Exercise brief:
Every record must be copied exactly.

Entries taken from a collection
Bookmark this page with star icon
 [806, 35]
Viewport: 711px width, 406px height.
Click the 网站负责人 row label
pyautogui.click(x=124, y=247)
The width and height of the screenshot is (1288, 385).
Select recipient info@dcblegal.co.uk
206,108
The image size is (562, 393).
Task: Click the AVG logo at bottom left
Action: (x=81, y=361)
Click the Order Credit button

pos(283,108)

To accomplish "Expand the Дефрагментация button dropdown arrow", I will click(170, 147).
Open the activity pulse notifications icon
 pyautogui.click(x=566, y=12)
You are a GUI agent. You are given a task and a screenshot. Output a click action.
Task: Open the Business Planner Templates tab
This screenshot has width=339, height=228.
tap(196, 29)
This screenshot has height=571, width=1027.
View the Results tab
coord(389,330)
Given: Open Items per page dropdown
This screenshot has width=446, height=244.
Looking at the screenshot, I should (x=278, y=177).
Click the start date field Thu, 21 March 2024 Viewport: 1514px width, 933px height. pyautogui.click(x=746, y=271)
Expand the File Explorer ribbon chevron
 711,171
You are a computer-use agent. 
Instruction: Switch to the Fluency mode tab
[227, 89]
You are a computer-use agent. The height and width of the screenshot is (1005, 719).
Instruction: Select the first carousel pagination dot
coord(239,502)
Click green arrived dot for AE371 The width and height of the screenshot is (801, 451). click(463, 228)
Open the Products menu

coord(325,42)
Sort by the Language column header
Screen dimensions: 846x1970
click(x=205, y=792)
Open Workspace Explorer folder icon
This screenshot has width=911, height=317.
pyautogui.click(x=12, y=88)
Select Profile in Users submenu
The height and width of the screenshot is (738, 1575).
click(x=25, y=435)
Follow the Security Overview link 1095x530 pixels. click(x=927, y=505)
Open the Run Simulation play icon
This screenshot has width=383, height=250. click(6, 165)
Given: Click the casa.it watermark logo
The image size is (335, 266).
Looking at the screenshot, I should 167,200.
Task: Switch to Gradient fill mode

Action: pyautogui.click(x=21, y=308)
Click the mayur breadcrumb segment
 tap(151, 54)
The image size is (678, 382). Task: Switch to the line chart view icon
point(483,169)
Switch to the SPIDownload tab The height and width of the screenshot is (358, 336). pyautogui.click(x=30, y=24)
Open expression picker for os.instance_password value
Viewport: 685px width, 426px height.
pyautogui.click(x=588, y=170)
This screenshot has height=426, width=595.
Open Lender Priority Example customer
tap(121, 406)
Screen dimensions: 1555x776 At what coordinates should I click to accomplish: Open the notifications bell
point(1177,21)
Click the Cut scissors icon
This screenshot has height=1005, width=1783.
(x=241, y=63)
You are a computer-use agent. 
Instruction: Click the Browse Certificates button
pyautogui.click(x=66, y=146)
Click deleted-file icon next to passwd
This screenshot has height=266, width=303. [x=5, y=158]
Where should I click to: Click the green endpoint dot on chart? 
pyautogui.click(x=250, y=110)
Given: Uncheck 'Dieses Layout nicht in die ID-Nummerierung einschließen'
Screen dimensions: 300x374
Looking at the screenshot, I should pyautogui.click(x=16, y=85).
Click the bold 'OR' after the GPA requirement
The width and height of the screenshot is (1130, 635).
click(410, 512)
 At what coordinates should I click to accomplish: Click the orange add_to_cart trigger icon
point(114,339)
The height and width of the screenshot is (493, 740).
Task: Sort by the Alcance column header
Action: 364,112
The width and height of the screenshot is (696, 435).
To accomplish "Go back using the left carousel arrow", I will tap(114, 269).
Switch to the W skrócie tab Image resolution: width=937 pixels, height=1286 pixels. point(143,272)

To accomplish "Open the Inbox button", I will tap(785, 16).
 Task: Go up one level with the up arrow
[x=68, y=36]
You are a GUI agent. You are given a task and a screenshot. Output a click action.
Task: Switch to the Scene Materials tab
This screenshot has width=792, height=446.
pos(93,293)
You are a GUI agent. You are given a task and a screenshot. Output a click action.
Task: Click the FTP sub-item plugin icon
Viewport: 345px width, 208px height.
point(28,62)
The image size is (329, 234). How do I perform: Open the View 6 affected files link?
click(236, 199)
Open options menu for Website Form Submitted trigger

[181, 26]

The completed task:
Bookmark this page with star icon
 [806, 35]
Viewport: 711px width, 406px height.
Click the 网站负责人 row label
pyautogui.click(x=124, y=247)
The width and height of the screenshot is (1288, 385).
Select recipient info@dcblegal.co.uk
206,108
The image size is (562, 393).
Task: Click the AVG logo at bottom left
Action: (x=81, y=361)
Click the Order Credit button

pos(283,108)

To accomplish "Expand the Дефрагментация button dropdown arrow", I will click(170, 147).
Open the activity pulse notifications icon
 pyautogui.click(x=566, y=12)
You are a GUI agent. You are given a task and a screenshot. Output a click action.
Task: Open the Business Planner Templates tab
This screenshot has width=339, height=228.
tap(196, 29)
This screenshot has height=571, width=1027.
View the Results tab
coord(389,330)
Given: Open Items per page dropdown
This screenshot has width=446, height=244.
Looking at the screenshot, I should (x=278, y=177).
Click the start date field Thu, 21 March 2024 Viewport: 1514px width, 933px height. pyautogui.click(x=746, y=271)
Expand the File Explorer ribbon chevron
 711,171
You are a computer-use agent. 
Instruction: Switch to the Fluency mode tab
[227, 89]
You are a computer-use agent. The height and width of the screenshot is (1005, 719).
Instruction: Select the first carousel pagination dot
coord(239,502)
Click green arrived dot for AE371 The width and height of the screenshot is (801, 451). click(463, 228)
Open the Products menu

coord(325,42)
Sort by the Language column header
Screen dimensions: 846x1970
click(x=205, y=792)
Open Workspace Explorer folder icon
This screenshot has width=911, height=317.
pyautogui.click(x=12, y=88)
Select Profile in Users submenu
The height and width of the screenshot is (738, 1575).
click(x=25, y=435)
Follow the Security Overview link 1095x530 pixels. click(x=927, y=505)
Open the Run Simulation play icon
This screenshot has width=383, height=250. click(6, 165)
Given: Click the casa.it watermark logo
The image size is (335, 266).
Looking at the screenshot, I should 167,200.
Task: Switch to Gradient fill mode

Action: pyautogui.click(x=21, y=308)
Click the mayur breadcrumb segment
 tap(151, 54)
The image size is (678, 382). Task: Switch to the line chart view icon
point(483,169)
Switch to the SPIDownload tab The height and width of the screenshot is (358, 336). pyautogui.click(x=30, y=24)
Open expression picker for os.instance_password value
Viewport: 685px width, 426px height.
pyautogui.click(x=588, y=170)
This screenshot has height=426, width=595.
Open Lender Priority Example customer
tap(121, 406)
Screen dimensions: 1555x776 At what coordinates should I click to accomplish: Open the notifications bell
point(1177,21)
Click the Cut scissors icon
This screenshot has height=1005, width=1783.
(x=241, y=63)
You are a computer-use agent. 
Instruction: Click the Browse Certificates button
pyautogui.click(x=66, y=146)
Click deleted-file icon next to passwd
This screenshot has height=266, width=303. [x=5, y=158]
Where should I click to: Click the green endpoint dot on chart? 
pyautogui.click(x=250, y=110)
Given: Uncheck 'Dieses Layout nicht in die ID-Nummerierung einschließen'
Screen dimensions: 300x374
Looking at the screenshot, I should pyautogui.click(x=16, y=85).
Click the bold 'OR' after the GPA requirement
The width and height of the screenshot is (1130, 635).
click(410, 512)
 At what coordinates should I click to accomplish: Click the orange add_to_cart trigger icon
point(114,339)
The height and width of the screenshot is (493, 740).
Task: Sort by the Alcance column header
Action: 364,112
The width and height of the screenshot is (696, 435).
To accomplish "Go back using the left carousel arrow", I will tap(114, 269).
Switch to the W skrócie tab Image resolution: width=937 pixels, height=1286 pixels. point(143,272)

To accomplish "Open the Inbox button", I will tap(785, 16).
 Task: Go up one level with the up arrow
[x=68, y=36]
You are a GUI agent. You are given a task and a screenshot. Output a click action.
Task: Switch to the Scene Materials tab
This screenshot has width=792, height=446.
pos(93,293)
You are a GUI agent. You are given a task and a screenshot. Output a click action.
Task: Click the FTP sub-item plugin icon
Viewport: 345px width, 208px height.
point(28,62)
The image size is (329, 234). How do I perform: Open the View 6 affected files link?
click(236, 199)
Open options menu for Website Form Submitted trigger

[181, 26]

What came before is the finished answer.